The Cork mother of an 18-year-old girl who died by suicide following a campaign of online bullying has called on the Government to “open its eyes” to the mental health crisis sweeping the country.
Collette Wolfe from Carrigtwohill lost her daughter Leanne in 2007. She was away in Lanzarote with her husband when the couple received the devastating news.
“The world kind of died to us, to be honest, on the day of our daughter's death,” she said.
“After Leanne died we had no hope. And if you've no hope you've nothing to go on for. We entered a real, real dark horrible place. You'd be afraid to even say what you'd be thinking.”

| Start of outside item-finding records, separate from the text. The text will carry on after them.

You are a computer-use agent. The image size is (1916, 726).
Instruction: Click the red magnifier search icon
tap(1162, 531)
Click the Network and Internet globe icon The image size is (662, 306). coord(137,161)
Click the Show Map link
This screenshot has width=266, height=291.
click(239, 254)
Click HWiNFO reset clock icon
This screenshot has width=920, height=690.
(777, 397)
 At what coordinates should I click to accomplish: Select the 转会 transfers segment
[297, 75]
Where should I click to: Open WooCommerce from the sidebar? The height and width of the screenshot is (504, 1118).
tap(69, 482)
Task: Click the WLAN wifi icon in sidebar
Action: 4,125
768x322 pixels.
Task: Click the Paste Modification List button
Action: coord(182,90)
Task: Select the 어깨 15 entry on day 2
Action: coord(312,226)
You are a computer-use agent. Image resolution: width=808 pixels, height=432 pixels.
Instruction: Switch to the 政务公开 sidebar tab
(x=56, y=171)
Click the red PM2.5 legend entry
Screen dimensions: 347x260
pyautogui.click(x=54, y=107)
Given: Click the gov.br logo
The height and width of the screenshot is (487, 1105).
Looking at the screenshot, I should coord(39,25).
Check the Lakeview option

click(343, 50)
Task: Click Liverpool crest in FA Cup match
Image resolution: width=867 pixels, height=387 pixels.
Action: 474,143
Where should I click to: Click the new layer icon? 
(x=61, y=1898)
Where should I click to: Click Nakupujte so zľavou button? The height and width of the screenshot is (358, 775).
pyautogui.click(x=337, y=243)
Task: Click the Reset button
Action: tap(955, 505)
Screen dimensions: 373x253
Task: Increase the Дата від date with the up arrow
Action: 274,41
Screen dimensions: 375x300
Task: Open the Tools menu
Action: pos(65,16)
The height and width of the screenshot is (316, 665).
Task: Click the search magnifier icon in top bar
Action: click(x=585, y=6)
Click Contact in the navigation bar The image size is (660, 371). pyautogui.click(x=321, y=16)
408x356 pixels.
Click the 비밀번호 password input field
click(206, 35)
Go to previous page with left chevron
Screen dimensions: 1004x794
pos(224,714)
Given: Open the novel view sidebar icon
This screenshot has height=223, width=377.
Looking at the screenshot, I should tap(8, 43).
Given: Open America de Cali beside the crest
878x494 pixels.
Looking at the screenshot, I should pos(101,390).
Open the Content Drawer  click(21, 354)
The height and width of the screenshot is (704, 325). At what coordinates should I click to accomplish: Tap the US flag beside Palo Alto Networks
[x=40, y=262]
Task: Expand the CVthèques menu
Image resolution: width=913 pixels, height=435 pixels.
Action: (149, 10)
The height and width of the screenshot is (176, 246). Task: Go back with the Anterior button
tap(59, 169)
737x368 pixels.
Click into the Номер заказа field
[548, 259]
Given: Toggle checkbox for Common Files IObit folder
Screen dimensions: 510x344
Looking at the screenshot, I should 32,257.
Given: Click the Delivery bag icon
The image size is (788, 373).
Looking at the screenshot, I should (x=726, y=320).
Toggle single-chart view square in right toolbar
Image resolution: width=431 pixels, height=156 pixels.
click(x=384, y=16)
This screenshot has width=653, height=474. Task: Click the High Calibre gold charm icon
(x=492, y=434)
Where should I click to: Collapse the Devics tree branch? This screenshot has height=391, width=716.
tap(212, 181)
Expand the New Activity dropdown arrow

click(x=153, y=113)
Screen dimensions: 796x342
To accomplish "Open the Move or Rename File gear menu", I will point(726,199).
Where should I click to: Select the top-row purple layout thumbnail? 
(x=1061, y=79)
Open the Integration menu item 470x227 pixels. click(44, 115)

In the years after the tragedy, Collette said she came out the other side purely “by the grace of God”. She said she found comfort in her faith after Leanne died, and believes she will one day see her daughter again.
In the immediate aftermath, however, Collette said her whole family found every day difficult.
“After Leanne died we lost everything. We went from never having money worries to losing everything. We couldn't even afford a bottle of milk because there wasn't the energy or the mind or the will to get up and go to work or to do anything at all. The whole ability of even functioning was just gone. The shock of it, the shock of any sudden death... it's a lot to bear,” she said.
“As far as I was concerned we had a very happy family. Things weren't perfect but our children had all the normal things and we had no money worries and Leanne had two parents that loved her and loved each other... and look what happened.”
Now, Collette and her husband go around Cork, and the country, in their spare time talking in schools and other facilities about mental health and suicide and sharing Leanne's story.
“Ireland has such a high suicide rate. It's frightening. You just don't know what's going on for people,” she said.
“Pieta House is doing a fabulous job, but at the moment they're inundated in Cork. The Government needs to step in. Something is not right. Look at the rates, they're going up, not down. It's very serious. Dublin gets an awful lot of attention and Cork is never a priority. But we have a big problem down here in Cork. I think the Government needs to wake up and open their eyes.”